4. The Intuitive Way, by Penney Pierce

I’m a strong believer in the notion that writers need to learn how to tune into their intuition more and more as they go, particularly in today’s world where we’re regularly having to rethink our careers and where they’re going. We don’t have a designated path to follow—the path of any artist is self-directed, and the closest thing we have to a guide is the intuition.

In the noise of today’s world, though, it’s easy to lose track of the muse, or to feel like you can’t hear her voice anymore. Toward the latter part of this year, I felt like I had accomplished what I set out to do in 2017, and needed some guidance on what was to come next. When I tried to figure it out, I heard crickets, so I started looking for answers.

I found The Intuitive Way in a used bookstore on the coast, and within a few days I was on fire with ideas for my writing work in 2018. To date, I’m still only about halfway through because I’m finding it so helpful. I like to read a bit, do the exercises, and then let it sit until the popcorn stops popping, so to speak. There are several exercises throughout the book that will get your ideas flowing. If you need something to jog your creativity loose, this may be what you need.

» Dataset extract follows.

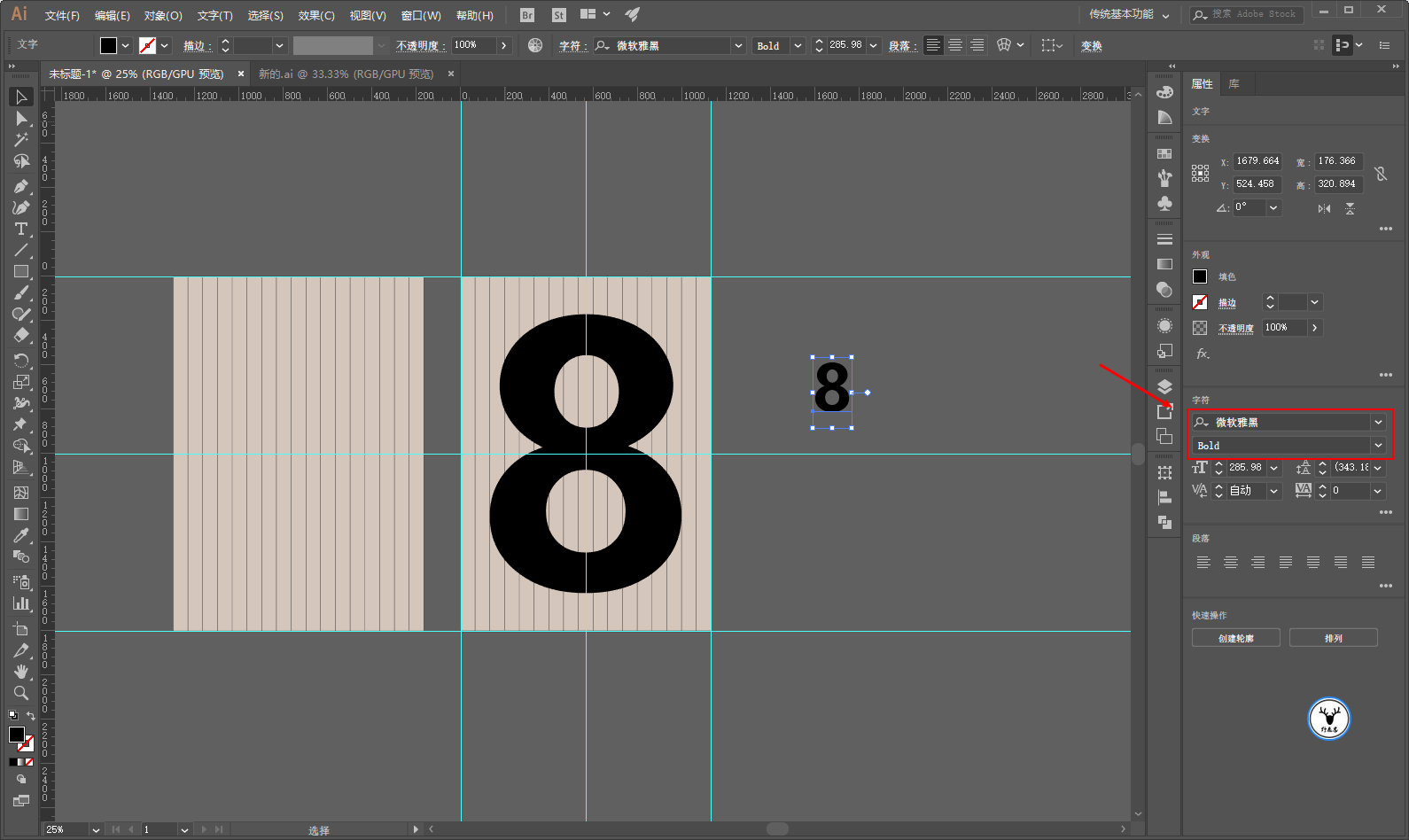
Task: Activate the Eyedropper tool
Action: click(x=21, y=535)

Synopsis: Intuition is not a rare gift that only a gifted few possess but an innate human capacity that can be enhanced and developed. Synthesizing insights from psychology, East- West philosophy, religion, metaphysics, and business, this hands-on workbook in the tradition of Julia Cameron’s The Artist’s Way, can teach anyone to achieve a heightened state of perceptual vitality and integrate it into daily life.

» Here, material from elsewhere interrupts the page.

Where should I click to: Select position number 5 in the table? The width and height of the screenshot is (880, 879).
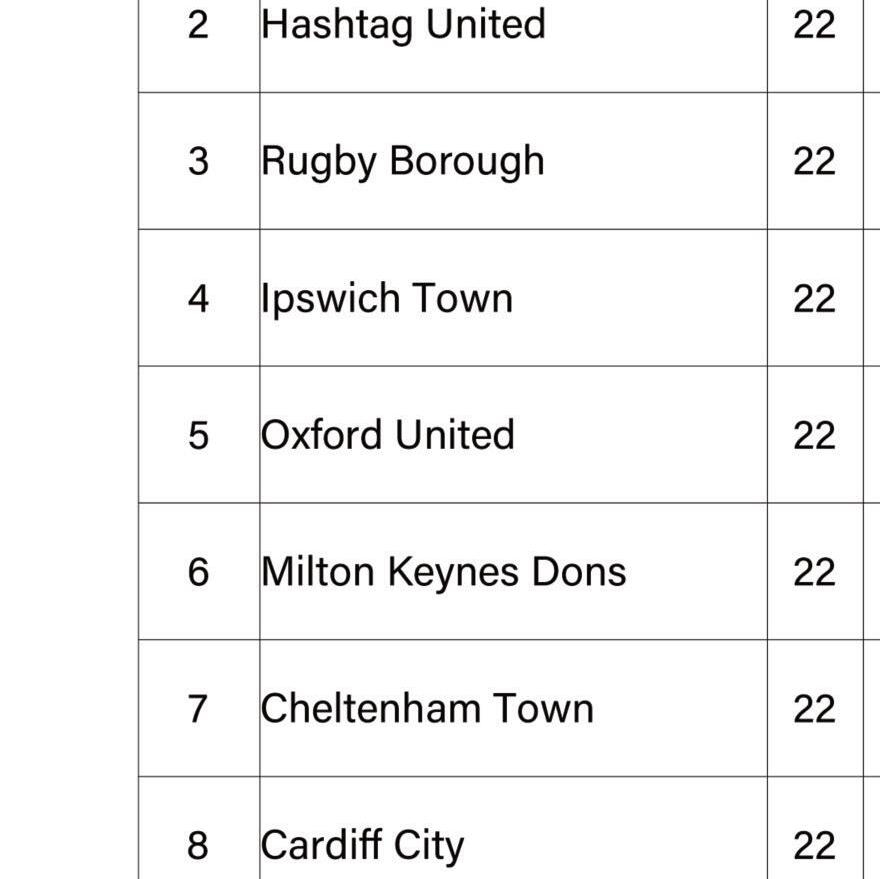199,435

Intuition, writes Penney Peirce, is “not the opposite of logic,” but rather “a comprehensive way of knowing life that includes both left-brain analytical thinking and right-brain communication states.” On a practical level, intuition enables us to learn faster and make quicker, more inspired decisions. On a deeper level, it “is a powerful tool that can heal the painful split we all feel between our earthly, mundane selves and our divine, eternal selves.”

What are some of your top-rated books read in 2017?